Do you agree with the approach of Chairman Jeff Miller and Trump on universal choice, where any veteran can seek private medical treatment?
Those are things that should be decided on what makes the most sense and run it like a business. ... What's the difference between, say, one of my partners in our orthopedic group who was working nine days every two weeks in our practice, but one day every two weeks at the VA? Whether he sees them at the VA or whether he sees them at his private practice, he's a VA doctor.
We can have a system of providers that will be proud to wear the VA logo and take care of our veterans. Does it always have to be within the walls of the VA? ... I would love to see every veteran using the VA system to have a primary care doctor they call their own, that they have a relationship with. And when it comes time for needing some kind of specialty care referral ... the decision on who and where that is is between the doctor and the patient deciding what's best for the patient.
Now if the nearby VA facility has what they need and it's the best for that patient, then that's where they go. But that's a decision those two should make. But if it's the person down the street, then maybe that's where they should go.

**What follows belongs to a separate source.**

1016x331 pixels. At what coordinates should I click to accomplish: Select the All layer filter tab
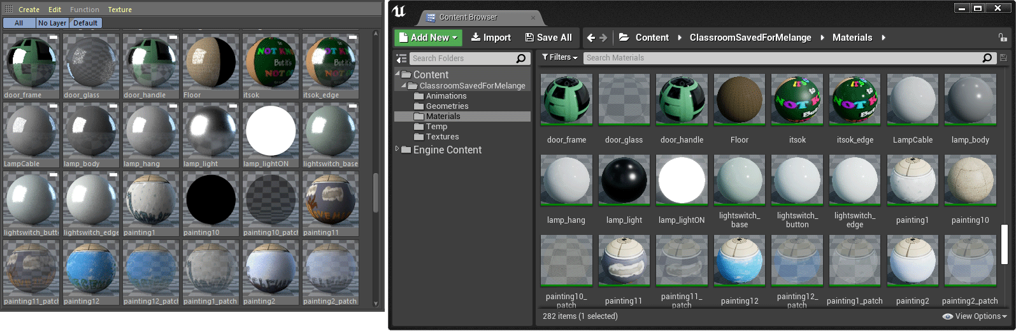tap(19, 23)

Every facility has to look at its strengths and weaknesses and what else is available in the community ... to allow the veteran to get the care that they need in an expeditious fashion. ... It's a matter of being smart and the VA can be centers of excellence, especially for the things that are consistent with military service ... and just make sure that we're the best at that — but at the same time, make sure that we are providing the best possible care for our veterans by a VA system that provides within and outside the walls of the VA so that our veterans are taken care of.